Quand on aime on ne compte pas. Y compris les nuits passées sous la tente autour du Zénith.
Le concert n’a lieu que mercredi soir mais lundi elles étaient déjà une bonne soixantaine à attendre pour avoir le privilège d’être au premier rang. "C’est là qu’on vit le mieux le concert, explique Stéphanie qui vient d’arriver des environs de Douai. Je pensais qu’il y aurait encore plus de monde."
Pourtant, c’est un vrai camping improvisé qui s’est installé. "C’est comme ça à chaque concert, explique Jennifer, arrivée de Picardie il y a cinq jours.

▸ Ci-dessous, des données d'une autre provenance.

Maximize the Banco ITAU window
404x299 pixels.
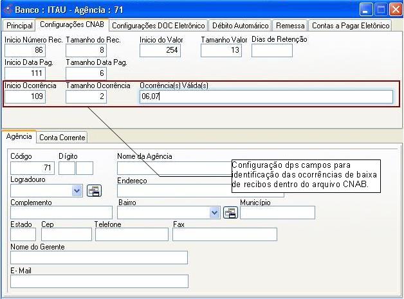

J’adore le groupe et j’ai un gros coup de cœur pour Bill le chanteur. Je n’arrive pas à aimer quelqu’un d’autre."
Une passion débordante qui touche toutes les jeunes filles. "J’ai l’impression d’avoir commencé à vivre le jour ou j’ai découvert Tokio Hotel", raconte Mina, 21 ans. Elle vit à Toulon, et est arrivée la première devant le Zénith de Lille. C’était le 3 mars, deux semaines avant le concert. Du coup, c’est elle qui gère la liste des arrivées.
Un système rodé lors d’un concert à Dortmund qui doit assurer à chacune une place privilégiée en fonction du temps passé à attendre. "Chaque arrivante a un numéro et un bracelet, explique-t-elle. On fait deux appels par jour et demain (mardi) on réveille tout le monde à 5 heures du matin pour se mettre devant les portes. On a l’accord du Zénith qui prendra en compte les numéros lors de l’ouverture. A Lille, ça se passe bien. Les maîtres-chiens veillent sur nous la nuit mais ce n’est pas le cas partout."